Klute (Alan J. Pakula, 1971) – Critique & Analyse
Les années 70, une nouvelle époque, la peur, la paranoïa, les bouleversements sociaux, Alan J. Pakula et sa « trilogie de la conspiration ». Trois films qui firent date, trois films éminemment politiques qui vinrent illustrer les peurs d’une société qui se voit sans cesse observée, dont les représentants et les élites montrent un monde à la dérive, qu’ils veulent contrôler mais qui leur échappe. Point de départ de cette trilogie et film exemplaire du sous-genre du thriller politique américain typique de l’époque : Klute.
Fiche du film
- Genre : Policier, Thriller
- Réalisateur(s) : Alan J. Pakula
- Distribution : Jane Fonda, Donald Sutherland, Charles Cioffi, Roy Scheider
- Année de sortie : 1971
- Synopsis : John Klute est détective privé. Un jour, l’épouse et l’associé de son ami Tom Gruneman, disparu depuis six mois, lui demandent de le retrouver. Il se rend de Pennsylvanie à New York pour mener l’enquête. La seule piste est une call-girl, Bree Daniels, à qui Tom aurait adressé des lettres obscènes. (SensCritique)
Critique et Analyse
Un repas entre amis, une cassette qui tourne, puis une chaise occupée qui devient soudainement vide. En quelques petits instants, le cadre de Klute est déjà dessiné : les jours heureux sont terminés, et une force mystérieuse opère en silence dans le dos de tous. Une porte s’ouvre sur un autre monde, plus souterrain, celui qu’on ne veut pas voir ni explorer. Pour lever le mystère, Klute va devoir s’y engouffrer, et nous emporter avec lui dans cette quête vers quelque chose qui risque de le dépasser. A l’instar du détective, nous ne savons que bien peu de choses, et devons entreprendre cette enquête avec nos modestes moyens jusqu’à ce que la situation puisse progressivement se clarifier.

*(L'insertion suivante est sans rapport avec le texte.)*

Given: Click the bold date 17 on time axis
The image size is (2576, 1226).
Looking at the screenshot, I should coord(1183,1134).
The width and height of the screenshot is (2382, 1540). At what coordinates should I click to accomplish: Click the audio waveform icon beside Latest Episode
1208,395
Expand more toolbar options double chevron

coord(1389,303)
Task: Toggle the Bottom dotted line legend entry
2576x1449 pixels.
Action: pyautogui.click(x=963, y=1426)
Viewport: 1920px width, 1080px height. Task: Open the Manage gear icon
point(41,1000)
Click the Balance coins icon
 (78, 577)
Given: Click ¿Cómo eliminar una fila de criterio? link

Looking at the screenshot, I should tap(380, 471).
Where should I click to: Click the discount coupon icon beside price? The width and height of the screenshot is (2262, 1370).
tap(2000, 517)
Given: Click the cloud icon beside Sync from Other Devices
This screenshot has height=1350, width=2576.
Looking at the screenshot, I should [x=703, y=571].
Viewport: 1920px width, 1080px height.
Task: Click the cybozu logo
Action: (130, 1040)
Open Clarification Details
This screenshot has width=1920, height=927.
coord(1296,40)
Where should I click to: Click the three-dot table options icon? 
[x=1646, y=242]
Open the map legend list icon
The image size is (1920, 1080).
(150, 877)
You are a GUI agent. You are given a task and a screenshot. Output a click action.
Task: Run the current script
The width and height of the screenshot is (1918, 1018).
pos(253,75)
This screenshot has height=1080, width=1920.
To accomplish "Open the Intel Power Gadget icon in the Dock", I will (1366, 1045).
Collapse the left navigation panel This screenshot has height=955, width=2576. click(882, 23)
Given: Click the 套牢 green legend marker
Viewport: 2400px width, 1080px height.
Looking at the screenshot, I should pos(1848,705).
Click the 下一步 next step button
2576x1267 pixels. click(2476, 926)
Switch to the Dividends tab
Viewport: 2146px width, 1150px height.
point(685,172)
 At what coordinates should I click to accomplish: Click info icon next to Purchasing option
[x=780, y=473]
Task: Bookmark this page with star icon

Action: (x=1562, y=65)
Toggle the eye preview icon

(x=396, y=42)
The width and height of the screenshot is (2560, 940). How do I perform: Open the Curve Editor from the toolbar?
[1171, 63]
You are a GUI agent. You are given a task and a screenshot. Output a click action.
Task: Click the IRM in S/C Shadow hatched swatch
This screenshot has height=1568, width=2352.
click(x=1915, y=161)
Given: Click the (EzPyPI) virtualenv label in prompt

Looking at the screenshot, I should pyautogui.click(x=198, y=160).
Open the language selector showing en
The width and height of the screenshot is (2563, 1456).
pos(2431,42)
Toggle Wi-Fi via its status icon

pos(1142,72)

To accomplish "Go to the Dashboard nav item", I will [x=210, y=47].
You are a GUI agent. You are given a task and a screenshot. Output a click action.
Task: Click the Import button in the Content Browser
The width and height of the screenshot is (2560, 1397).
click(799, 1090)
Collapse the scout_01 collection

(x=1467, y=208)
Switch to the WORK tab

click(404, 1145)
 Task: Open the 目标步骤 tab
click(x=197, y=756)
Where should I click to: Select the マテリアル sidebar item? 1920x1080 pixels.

« Mélancolique et sombre, Klute est une histoire d’individus en perpétuel questionnements, dans un monde de plus en plus désabusé, n’acceptant pas la réalité. »
Ce contact avec ce monde invisible va être incarné par Bree, envoûtante Jane Fonda qui n’a sûrement pas volé son Oscar avec cette performance torturée mais également en retenue. Femme persuasive dans son rôle de call-girl, elle se montre également fragile et en perpétuelle fuite de quelque chose. Passant des castings pendant son temps libre, elle semble chercher à trouver un moyen de s’accomplir, tout en fuyant la réalité de son monde. Une fuite qu’opèrent beaucoup des personnages présentés dans Klute, que ce soit à travers la drogue, des fantasmes ou la quête de la vérité. Mélancolique et sombre, Klute est une histoire d’individus en perpétuel questionnements, dans un monde de plus en plus désabusé, n’acceptant pas la réalité.
Les personnages permettent de s’en rendre compte, mais cela dépend également d’un important travail sur l’atmosphère du film. Toujours oppressant et inquiétant, Klute baigne dans une ambiance sombre teintée de paranoïa. Un regard qui observe du haut d’un toit en verre, une bande magnétique qui tourne, ou l’intrusion inévitable matérialisée par un téléphone qui sonne sans personne au bout du fil, symbole d’une emprise qui franchit les murs et les portes verrouillées… Il n’y a pas d’échappatoire, et la musique de Michael Small tend presque à faire lorgner Klute vers le genre de l’épouvante, explorant les limites du thriller policier.
Illustration d’un monde d’hommes cherchant à asseoir leur empirise sur les femmes, où l’on essaie d’échapper à une réalité souvent plus que déplaisante, Klute montre des individus sans repères dans une société désabusée, voire désespérée. Au fil de l’intrigue, l’enquête laisse place à une romance impossible, le mécanique laisse place à l’humain, l’émotion surgissant dans cette obscurité ambiante. Alan J. Pakula nous offre ici l’un de ses premiers grands films, teinté de désespoir tout en contemplant avec lucidité un monde dépourvu d’artifices.